Text passage.
■ ■ ■ ■ ■ ■ ■

A flat tax rate of 19% applies for the capital gains realised on real estate by individuals, resident in France (plus specific social levies), within the EU or in one of the EEA (Liechtenstein excluded) member countries. For other individuals, tax is levied at 31% (a 75% rate applies for individuals who are residents in a non-cooperative country or territory).

A surtax varying between 2% and 6% of the net taxable gain applies if it exceeds €50,000.

Inheritance, estate, and gift taxes

A liability to French inheritance and gift tax depends not only on the French tax residency status of the deceased/donor and of the beneficiary, but also on the location of real estate and assets when the deceased/donor is not a resident in France. The rates vary depending on the degree of kinship between the deceased/donor and the beneficiary.

Investment income

The expatriate’s French tax residency status will determine whether investment income such as interest, dividends etc., will become liable to French income tax.

As from 1 January 2018, interests and dividends are liable to 'flat tax' (12.8% of income tax + 17.2 % of social taxes). Alternatively, the taxpayer may opt for the application of progressive rate for this investment. As mentioned above for capital gains, this option applies globally for every investment income and capital gains on shares.

Local taxes

There are local taxes (dwelling tax, tax on built properties, or non-built properties) to which an individual is liable in France.

Real estate tax

See 'capital gain tax' above for taxation of gain upon selling.

Real estate is also subject to annual property tax, usually paid in October.

Social security taxes

Social security as of 1 January 2019

‘National insurance contributions’

Executive (not contracted out) Employee Employer
Health, maternity, disability, death - 13% or 7%
total earnings
Autonomy solidarity contribution (Contribution solidarité autonomie/ CSA) - 0.3%
(total earnings)
Old-age insurance (with upper limit) 6.9%
(€3,377)

■ ■ ■ ■ ■ ■ ■

Extracted records.
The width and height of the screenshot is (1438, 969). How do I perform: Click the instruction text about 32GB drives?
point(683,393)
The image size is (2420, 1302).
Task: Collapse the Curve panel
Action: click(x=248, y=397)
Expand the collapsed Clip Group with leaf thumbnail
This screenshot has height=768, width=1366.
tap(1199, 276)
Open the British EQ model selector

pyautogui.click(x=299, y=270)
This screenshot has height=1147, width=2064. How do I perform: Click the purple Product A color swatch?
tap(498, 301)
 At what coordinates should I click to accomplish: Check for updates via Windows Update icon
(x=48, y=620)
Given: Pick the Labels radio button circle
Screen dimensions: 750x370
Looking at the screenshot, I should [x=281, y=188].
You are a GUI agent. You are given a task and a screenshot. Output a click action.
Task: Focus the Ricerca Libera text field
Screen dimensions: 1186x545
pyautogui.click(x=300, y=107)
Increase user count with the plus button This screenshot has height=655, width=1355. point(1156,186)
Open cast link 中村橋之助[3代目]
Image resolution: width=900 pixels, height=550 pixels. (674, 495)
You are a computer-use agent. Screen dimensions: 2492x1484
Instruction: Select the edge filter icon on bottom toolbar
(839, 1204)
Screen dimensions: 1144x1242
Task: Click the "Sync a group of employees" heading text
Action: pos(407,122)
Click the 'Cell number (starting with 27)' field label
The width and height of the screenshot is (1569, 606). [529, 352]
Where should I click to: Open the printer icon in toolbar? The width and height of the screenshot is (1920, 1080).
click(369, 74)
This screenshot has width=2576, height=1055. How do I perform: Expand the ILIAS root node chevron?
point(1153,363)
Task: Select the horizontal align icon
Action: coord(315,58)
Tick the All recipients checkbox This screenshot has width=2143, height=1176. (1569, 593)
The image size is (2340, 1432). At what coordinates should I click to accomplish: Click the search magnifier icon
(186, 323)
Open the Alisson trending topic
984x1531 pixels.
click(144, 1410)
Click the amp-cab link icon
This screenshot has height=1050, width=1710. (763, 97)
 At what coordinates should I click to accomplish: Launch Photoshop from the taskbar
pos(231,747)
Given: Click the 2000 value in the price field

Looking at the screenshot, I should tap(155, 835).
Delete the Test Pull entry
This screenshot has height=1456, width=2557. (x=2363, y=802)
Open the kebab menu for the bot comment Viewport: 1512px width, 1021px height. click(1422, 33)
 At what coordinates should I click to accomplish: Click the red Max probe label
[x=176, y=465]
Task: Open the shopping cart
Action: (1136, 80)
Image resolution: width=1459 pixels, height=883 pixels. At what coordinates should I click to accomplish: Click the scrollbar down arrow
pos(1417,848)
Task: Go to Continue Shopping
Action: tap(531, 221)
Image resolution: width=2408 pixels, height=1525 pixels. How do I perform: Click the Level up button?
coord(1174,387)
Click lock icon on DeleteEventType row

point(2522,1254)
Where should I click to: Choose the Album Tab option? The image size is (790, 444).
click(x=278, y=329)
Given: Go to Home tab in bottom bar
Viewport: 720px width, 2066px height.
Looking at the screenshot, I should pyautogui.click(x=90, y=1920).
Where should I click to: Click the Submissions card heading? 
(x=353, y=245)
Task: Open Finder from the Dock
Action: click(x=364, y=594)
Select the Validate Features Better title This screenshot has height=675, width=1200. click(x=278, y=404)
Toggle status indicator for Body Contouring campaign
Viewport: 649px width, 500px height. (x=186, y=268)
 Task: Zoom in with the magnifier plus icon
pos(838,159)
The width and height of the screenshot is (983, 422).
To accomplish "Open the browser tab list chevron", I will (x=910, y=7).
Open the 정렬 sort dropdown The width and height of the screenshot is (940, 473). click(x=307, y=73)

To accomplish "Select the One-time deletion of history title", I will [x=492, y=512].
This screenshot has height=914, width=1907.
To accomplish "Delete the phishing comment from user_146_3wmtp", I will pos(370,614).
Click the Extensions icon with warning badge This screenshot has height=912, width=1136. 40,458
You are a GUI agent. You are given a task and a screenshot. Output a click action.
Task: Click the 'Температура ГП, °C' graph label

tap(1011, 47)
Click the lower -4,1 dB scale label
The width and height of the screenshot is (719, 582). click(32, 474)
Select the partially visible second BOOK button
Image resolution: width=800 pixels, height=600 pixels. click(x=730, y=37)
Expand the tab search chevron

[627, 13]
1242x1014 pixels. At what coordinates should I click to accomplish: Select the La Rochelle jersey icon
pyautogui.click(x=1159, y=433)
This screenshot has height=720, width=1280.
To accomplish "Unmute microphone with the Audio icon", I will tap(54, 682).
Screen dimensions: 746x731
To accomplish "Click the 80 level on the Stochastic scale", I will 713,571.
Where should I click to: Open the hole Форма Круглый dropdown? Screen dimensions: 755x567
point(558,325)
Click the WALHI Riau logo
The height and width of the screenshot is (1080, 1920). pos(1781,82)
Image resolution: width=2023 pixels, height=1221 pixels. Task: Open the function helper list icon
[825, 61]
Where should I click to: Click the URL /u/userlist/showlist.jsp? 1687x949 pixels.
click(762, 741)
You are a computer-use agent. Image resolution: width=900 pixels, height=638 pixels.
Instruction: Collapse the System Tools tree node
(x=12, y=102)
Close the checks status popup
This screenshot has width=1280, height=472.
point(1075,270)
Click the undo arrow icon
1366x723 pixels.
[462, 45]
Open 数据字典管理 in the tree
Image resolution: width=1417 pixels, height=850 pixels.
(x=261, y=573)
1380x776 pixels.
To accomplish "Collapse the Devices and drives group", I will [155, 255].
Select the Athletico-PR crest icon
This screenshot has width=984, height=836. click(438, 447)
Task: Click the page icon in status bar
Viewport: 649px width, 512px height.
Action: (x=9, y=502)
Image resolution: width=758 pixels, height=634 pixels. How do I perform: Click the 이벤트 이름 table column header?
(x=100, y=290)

■ ■ ■ ■ ■ ■ ■

Required tasks.
• a. Lay out the part of the records that opens with the line containing "Click the 'Cell" and closes with the line containing "Open the kebab" as a JSON list of strings, one string per line, leaving out blank lines.
• b. Carry on the text on French taxes from the point where it stops.

The results.
• a.
[
  "Click the 'Cell number (starting with 27)' field label",
  "The width and height of the screenshot is (1569, 606). [529, 352]",
  "Where should I click to: Open the printer icon in toolbar? The width and height of the screenshot is (1920, 1080).",
  "click(369, 74)",
  "This screenshot has width=2576, height=1055. How do I perform: Expand the ILIAS root node chevron?",
  "point(1153,363)",
  "Task: Select the horizontal align icon",
  "Action: coord(315,58)",
  "Tick the All recipients checkbox This screenshot has width=2143, height=1176. (1569, 593)",
  "The image size is (2340, 1432). At what coordinates should I click to accomplish: Click the search magnifier icon",
  "(186, 323)",
  "Open the Alisson trending topic",
  "984x1531 pixels.",
  "click(144, 1410)",
  "Click the amp-cab link icon",
  "This screenshot has height=1050, width=1710. (763, 97)",
  " At what coordinates should I click to accomplish: Launch Photoshop from the taskbar",
  "pos(231,747)",
  "Given: Click the 2000 value in the price field",
  "Looking at the screenshot, I should tap(155, 835).",
  "Delete the Test Pull entry",
  "This screenshot has height=1456, width=2557. (x=2363, y=802)",
  "Open the kebab menu for the bot comment Viewport: 1512px width, 1021px height. click(1422, 33)"
]

• b.
8.55%
(€3,377)
Old-age insurance 0.4%
(total earnings)
1.9%
(total earnings)
Accidents at work (varies based on company size and risks) - variable based on company size and risks
(total earnings)
Family benefits - 5.25% or 3.45%
(total earnings)
Social security surcharge (Contribution sociale généralisée / CSG) 9.2%
(98.25% of gross salary)
-
Social security debt reimbursement contribution (Contribution pour le remboursement de la dette sociale / CRDS) 0.5%
(98.25% of gross salary)
-
Unemployment - 4.05%
(€13,508)
AGS - 0.15%
(€13,508)
Supplementary pensions (Agirc-Arrco scheme)
Bracket 1 3.15%
(€3,377)
4.72%
(€3,377)
CEG (Overall balance contribution) 0.86%
(€3,377)
1.29%
(€3,377)
Bracket 2 8.64%
(from €3,377 to €27,016)
12.95%
(from €3,377 to €27,016)
CEG 1.08%
(from €3,377 to €27,016)
1.62%
(from €3,377 to €27,016)

Also:
• non-executive
• self employed
• unemployed.

Specific social levies
French residents are also subject to 17.2% social contributions on their investment income (eg rental income, capital gains, as well as on their fixed interests’ securities and dividends) including:

  • 9.2 % contribution (called CSG)
  • 0.5% contribution (called CRDS)
  • 7.5% social levies (“prélèvement de solidarité »).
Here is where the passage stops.